La esfinge fue hallada en el yacimiento de Alarcos.

   Con esta nueva 'Pieza del Mes', que sustituye a una escultura de Eduardo Chillida, el Museo de Ciudad Real --entidad promotora de esta iniciativa cultural-- retorna a presentar piezas arqueológicas de sus fondos propios, procedentes de etapas prehistóricas, como las primeras que se mostraron al público como Piezas del Mes allá por el año 2007, ha informado la Junta en nota de prensa.

   La esfinge sedente estará expuesta en el Palacio de Medrano hasta finales del próximo mes de marzo. La pieza forma parte de la cultura ibérica que se extiende por el este y sur peninsular, penetrando hasta el sur de la Meseta.

   Se trata de una escultura acéfala, que representa a un animal de cuerpo felino, alado.

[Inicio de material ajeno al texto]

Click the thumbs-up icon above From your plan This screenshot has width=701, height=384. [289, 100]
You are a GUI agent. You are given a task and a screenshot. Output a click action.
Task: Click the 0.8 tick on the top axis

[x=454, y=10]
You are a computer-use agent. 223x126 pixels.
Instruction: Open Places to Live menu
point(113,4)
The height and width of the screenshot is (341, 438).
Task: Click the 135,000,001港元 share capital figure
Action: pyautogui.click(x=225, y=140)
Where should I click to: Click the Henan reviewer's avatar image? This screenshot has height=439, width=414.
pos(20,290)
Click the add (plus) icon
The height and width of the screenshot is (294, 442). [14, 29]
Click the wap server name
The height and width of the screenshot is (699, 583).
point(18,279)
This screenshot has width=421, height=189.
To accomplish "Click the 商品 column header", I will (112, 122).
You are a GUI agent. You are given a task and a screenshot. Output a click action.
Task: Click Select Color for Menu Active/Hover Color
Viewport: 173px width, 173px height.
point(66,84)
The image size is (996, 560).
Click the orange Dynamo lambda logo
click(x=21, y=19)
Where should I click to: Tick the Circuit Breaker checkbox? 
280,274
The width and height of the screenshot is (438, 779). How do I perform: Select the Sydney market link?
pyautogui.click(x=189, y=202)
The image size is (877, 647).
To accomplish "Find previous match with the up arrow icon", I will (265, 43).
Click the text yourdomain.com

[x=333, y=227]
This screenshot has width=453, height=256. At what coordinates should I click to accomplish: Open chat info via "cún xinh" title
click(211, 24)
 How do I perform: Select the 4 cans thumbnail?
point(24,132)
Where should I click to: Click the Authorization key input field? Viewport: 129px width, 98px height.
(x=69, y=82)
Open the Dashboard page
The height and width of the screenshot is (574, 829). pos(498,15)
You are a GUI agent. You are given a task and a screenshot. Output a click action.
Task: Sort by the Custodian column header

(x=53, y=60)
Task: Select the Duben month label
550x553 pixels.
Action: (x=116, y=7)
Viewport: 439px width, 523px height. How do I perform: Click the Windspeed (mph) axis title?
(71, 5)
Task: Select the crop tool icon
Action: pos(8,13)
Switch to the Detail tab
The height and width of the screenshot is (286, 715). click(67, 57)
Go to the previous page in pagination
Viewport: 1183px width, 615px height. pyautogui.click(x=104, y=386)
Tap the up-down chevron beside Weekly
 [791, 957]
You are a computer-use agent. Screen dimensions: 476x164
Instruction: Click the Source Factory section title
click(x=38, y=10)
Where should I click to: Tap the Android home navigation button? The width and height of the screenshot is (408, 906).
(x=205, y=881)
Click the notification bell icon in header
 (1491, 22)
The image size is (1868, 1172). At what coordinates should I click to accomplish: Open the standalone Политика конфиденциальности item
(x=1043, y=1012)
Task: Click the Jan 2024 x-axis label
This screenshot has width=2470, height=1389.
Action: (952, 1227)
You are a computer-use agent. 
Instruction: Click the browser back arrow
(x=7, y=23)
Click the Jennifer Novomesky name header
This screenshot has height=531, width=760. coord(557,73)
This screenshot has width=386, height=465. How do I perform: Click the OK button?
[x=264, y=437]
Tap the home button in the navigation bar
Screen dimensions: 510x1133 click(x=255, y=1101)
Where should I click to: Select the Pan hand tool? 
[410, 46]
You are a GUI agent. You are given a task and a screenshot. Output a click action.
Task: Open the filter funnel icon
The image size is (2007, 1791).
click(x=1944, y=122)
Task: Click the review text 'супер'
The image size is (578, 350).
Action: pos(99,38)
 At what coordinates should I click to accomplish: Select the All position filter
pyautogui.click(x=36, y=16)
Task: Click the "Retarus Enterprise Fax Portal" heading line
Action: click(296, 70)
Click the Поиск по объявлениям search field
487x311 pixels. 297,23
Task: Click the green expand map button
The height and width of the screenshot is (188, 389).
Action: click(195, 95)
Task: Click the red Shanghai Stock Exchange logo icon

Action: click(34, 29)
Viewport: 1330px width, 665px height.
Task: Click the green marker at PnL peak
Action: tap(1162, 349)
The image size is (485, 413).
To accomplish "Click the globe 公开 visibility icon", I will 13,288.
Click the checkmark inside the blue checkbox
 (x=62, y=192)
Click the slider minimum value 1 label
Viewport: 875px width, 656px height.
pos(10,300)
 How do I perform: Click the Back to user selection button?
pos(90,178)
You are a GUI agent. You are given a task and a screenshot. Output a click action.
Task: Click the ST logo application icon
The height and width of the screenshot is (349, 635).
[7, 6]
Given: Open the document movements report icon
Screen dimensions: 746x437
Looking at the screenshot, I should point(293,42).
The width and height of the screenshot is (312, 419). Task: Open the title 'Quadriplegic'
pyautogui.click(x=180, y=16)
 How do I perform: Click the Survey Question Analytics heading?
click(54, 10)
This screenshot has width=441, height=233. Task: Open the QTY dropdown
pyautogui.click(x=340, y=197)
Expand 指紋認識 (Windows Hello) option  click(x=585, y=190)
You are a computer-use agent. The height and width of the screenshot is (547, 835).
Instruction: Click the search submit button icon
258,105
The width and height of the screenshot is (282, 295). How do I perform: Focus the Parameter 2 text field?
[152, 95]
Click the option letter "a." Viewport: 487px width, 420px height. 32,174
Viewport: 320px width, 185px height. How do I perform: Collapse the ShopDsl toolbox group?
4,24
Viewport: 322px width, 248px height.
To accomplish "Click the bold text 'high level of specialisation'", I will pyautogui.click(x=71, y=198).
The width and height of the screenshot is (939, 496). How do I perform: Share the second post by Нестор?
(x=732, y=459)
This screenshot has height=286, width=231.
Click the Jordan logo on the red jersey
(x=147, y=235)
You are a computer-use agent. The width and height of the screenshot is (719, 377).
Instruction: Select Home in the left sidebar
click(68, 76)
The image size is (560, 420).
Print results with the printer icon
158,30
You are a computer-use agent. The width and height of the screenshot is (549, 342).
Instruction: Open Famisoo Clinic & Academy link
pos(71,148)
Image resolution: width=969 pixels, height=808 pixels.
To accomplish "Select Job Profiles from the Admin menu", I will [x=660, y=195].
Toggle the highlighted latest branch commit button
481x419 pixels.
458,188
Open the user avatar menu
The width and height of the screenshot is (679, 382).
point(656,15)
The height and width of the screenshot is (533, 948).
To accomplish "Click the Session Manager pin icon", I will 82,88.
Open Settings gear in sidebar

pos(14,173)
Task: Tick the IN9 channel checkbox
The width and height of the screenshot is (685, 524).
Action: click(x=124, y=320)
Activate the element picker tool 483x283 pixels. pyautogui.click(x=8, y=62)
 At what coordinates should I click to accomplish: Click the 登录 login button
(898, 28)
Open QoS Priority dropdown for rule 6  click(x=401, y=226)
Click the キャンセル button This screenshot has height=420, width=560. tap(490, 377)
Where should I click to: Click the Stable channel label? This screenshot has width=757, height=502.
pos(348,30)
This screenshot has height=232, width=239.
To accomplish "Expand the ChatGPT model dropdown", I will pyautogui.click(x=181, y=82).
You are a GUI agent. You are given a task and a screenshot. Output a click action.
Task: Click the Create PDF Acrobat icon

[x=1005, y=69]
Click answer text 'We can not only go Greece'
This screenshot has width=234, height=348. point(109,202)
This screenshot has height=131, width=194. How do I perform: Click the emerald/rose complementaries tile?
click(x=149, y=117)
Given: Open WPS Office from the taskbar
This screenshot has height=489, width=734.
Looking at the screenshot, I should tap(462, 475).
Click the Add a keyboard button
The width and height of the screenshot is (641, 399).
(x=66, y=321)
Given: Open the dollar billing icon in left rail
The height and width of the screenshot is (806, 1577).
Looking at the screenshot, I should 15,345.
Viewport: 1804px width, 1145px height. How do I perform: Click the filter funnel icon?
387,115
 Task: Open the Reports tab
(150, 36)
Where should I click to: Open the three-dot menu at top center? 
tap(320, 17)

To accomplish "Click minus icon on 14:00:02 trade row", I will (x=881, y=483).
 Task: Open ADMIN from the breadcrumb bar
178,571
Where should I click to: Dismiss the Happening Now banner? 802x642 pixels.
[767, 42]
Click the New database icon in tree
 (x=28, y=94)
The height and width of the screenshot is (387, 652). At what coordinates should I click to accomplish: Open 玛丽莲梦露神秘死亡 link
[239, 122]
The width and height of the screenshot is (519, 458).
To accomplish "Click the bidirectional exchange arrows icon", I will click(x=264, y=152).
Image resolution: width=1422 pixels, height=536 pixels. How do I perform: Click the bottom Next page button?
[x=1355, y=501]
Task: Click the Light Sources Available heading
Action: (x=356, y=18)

El costado izquierdo está acabado mientras el derecho solo está desbastado, lo que sugiere su ubicación adosada a un monumento, probablemente funerario.

   En los territorios que bordean el Mediterráneo oriental es muy común esta tipología conocida como esfinge, a la que se atribuye carácter sagrado como protectora del hombre --tanto vivo como difunto-- y, por tanto, protectora de las tumbas y, posiblemente, portadoras de las almas al más allá.

   En la región, más concretamente en su parte este, existen varios exponentes de este tipo de esculturas ibéricas, siendo la más conocida la Bicha de Balazote --hallada en esta localidad albacetense--, que es la mejor conservada de todas y que se halla en el Museo Arqueológico Nacional, en Madrid.

   Además de la Bicha de Balazote, también son notables otras esfinges como la Esfinge del Salobral (Albacete), expuesta también en el Museo Arqueológico Nacional, que aparece acéfala --al igual que la de Alarcos mostrada en el Palacio de Medrano-- y la Esfinge de Haches, procedente de esta pedanía de Bogarra (Albacete) y conservada en el Museo de Albacete, que presenta un rostro sonriente, lo que nos lleva a pensar que los iberos las consideraban seres benéficos, en relación a la función protectora que se les atribuye.

   Fuera de Castilla-La Mancha, también hay representaciones de la cultura ibérica en forma de escultura zoomorfa en la localidad de Agost (Alicante).

   Con anterioridad a esta escultura de origen ibérico el Museo ciudadrealeño exhibió en varias ocasiones en el Palacio de Medrano en los últimos cuatro años distintas piezas procedentes del parque arqueológico de Alarcos, tanto de origen ibérico (exvotos, tinaja, tinaja-orza, ánfora, etc.), como de la etapa medieval (ataífor, monedas, utillajes de caballería, etc.).